#### [PARTS OF THE EXERCISE]
A: Answer these questions about the forum post on cheap seats at Bayreuth.
(i) According to the person the poster spoke with, how little could the listening-only seats cost?
(ii) What was the cheapest price the poster found after looking it up?
(iii) In which country will the poster be two weeks before the festival begins?
B: Write the next part of the forum thread on cheap seats at Bayreuth, picking up after its final sentence.

#### [TEXT EXTRACT]
- - - -

# Are the 'cheap seats' at Bayreuth any good?



## eugeneonagain (May 14, 2017)

Bear with me on this. I was talking to someone today who told me that you can pay for seats at Bayreuth that are basically only good for listening, where you have no view of the stage. Perhaps something like those seats idiotically placed behind a column in old cinemas.

Anyway he said they were a fraction of the cost and as little as €20. I was sceptical so when I got back I looked it up and it's true. They are even cheaper at €10, but I don't know how rapidly the seats will sell out for the 2018 festival.
The thing is the seating plan guide is flat and not much use for seeing what the position might be like. It's probably awful, but I don't know.

Now I know the wait for the best tickets and 2nd best tickets is clogged up for years, but what about the 'cheap seats'? Are they more or less ignored because fans want to see the action, or are they snapped-up just to be there in any capacity?

I'm not a major cheapskate, but I'm not enthusiastic enough for a €300 seat and a 5-10 year waiting time. I'm going to be in Austria two weeks before the festival begins and I can travel to Bayreuth on my return.

- - - -

#### [DATASET EXTRACT]
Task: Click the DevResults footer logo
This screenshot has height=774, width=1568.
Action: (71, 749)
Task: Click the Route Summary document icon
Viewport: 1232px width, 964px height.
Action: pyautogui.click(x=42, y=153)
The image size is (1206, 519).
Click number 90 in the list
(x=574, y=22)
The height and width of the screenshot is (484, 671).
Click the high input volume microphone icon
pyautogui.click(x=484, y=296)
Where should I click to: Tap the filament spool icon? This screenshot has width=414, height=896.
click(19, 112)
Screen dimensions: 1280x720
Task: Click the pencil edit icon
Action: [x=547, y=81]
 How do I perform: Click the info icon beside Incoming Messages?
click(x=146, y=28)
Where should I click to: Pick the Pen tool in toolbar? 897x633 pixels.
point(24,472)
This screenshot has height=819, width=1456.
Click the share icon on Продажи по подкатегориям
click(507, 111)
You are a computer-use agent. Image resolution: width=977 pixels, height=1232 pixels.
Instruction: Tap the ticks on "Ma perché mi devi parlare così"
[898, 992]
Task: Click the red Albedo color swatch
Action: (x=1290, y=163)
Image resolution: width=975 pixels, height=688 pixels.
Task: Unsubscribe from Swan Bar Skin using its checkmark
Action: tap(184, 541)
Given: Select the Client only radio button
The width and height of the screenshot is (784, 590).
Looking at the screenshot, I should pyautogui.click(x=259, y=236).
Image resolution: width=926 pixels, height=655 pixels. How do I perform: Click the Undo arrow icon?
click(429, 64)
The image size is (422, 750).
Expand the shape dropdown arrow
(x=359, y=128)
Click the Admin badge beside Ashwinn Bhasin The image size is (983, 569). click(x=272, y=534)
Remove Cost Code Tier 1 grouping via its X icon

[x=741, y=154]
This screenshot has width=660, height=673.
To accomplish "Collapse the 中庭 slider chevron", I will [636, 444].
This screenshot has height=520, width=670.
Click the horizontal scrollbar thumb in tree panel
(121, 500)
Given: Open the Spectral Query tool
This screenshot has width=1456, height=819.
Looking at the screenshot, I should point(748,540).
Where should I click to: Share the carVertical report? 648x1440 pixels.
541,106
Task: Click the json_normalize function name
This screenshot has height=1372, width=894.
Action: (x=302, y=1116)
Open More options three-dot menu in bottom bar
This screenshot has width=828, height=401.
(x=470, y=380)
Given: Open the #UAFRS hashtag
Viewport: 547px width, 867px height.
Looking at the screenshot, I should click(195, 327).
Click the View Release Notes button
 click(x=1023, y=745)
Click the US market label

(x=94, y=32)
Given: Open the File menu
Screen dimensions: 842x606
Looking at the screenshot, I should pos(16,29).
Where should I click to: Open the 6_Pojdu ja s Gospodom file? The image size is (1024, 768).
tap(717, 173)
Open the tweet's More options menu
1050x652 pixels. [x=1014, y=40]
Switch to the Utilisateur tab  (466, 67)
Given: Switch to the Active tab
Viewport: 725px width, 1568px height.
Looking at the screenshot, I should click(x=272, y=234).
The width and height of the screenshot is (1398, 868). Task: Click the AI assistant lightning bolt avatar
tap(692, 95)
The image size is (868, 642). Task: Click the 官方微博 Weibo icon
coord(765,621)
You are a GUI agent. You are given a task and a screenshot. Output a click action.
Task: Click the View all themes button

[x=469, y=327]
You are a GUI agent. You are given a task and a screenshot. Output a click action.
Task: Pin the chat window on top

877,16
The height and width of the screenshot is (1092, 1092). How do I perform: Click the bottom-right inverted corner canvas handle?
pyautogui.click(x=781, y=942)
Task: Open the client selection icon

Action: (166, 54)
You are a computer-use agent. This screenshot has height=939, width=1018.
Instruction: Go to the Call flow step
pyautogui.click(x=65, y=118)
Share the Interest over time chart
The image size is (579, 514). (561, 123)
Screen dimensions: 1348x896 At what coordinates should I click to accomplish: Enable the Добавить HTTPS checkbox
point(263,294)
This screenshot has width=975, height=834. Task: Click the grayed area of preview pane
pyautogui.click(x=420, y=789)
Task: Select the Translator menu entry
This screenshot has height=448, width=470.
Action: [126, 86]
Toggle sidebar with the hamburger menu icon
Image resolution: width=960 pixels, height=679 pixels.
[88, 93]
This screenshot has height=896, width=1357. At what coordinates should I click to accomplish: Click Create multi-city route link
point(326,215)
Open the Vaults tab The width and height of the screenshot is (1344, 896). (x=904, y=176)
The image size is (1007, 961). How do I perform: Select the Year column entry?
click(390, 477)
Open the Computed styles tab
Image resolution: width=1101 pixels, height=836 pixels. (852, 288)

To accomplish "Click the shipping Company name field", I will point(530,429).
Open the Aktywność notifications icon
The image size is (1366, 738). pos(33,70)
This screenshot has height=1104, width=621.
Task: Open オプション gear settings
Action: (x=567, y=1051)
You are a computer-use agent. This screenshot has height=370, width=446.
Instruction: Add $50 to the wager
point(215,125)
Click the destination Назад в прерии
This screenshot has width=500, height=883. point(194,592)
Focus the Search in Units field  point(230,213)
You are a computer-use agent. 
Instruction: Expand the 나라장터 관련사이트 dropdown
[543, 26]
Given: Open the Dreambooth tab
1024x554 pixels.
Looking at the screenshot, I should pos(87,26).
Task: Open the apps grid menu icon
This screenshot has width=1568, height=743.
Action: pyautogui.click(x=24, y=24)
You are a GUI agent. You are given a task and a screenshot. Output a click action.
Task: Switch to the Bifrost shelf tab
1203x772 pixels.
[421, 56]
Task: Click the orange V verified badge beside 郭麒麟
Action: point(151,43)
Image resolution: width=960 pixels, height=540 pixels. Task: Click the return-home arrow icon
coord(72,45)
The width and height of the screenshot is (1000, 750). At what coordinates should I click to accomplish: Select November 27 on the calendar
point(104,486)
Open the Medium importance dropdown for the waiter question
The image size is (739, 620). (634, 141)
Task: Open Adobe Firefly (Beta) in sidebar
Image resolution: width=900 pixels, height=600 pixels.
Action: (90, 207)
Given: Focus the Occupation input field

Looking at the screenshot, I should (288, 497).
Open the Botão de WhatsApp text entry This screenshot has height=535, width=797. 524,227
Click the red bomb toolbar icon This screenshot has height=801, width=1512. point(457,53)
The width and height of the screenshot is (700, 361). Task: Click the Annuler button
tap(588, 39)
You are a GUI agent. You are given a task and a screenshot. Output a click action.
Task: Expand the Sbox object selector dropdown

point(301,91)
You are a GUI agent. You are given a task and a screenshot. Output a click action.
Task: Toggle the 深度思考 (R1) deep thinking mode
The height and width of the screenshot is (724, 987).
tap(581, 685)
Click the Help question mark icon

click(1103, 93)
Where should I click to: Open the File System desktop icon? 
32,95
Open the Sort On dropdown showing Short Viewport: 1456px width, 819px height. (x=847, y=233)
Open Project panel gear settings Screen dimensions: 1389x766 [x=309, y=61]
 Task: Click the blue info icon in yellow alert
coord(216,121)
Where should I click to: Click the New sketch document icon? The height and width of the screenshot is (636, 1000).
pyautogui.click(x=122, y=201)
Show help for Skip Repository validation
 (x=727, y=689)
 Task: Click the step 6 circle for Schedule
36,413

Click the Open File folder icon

- - - -

#### [ANSWERS FOR THE TASKS]
A:
(i) As little as €20.
(ii) €10.
(iii) Austria.

B:
It might be worth it.


----------



## Captainnumber36 (Jan 19, 2017)

I just bought cheap seats for $14.00 at Music Hall in Cincinnati. It says obscured viewing, but I'm not worried about that. With Classical music, the ears are your biggest tool for enjoyment anyways. Besides, looking at the hall can be more enticing than the musicians on the stage during a performance I feel!



Hope that helps a bit!

:tiphat:


----------



## Pugg (Aug 8, 2014)

> I'm not a major cheapskate, but I'm not enthusiastic enough for a €300 seat and a 5-10 year waiting time


I said this once on this forum and they told me I was stupid, well they said it nicer, seems you can on-line tickets if you know the right time .


----------



## Taplow (Aug 13, 2017)

Pugg said:


> I said this once on this forum and they told me I was stupid, well they said it nicer, seems you can on-line tickets if you know the right time .


I'd gladly pay €300 for a seat at Bayreuth ... once. But I'd love to know how one can get cheap seats or buy online at "the right time". It seems to me that the only way to avoid the 7 year waiting list is for your name to be something like Angela Merkel.


----------



## Pugg (Aug 8, 2014)

Taplow said:


> I'd gladly pay €300 for a seat at Bayreuth ... once. But I'd love to know how one can get cheap seats or buy online at "the right time". It seems to me that the only way to avoid the 7 year waiting list is for your name to be something like Angela Merkel.


I did mean, one can get "normal" seats on-line in stead of being on the waiting list.
I also never heard anything about "cheap" seats.


----------



## DavidA (Dec 14, 2012)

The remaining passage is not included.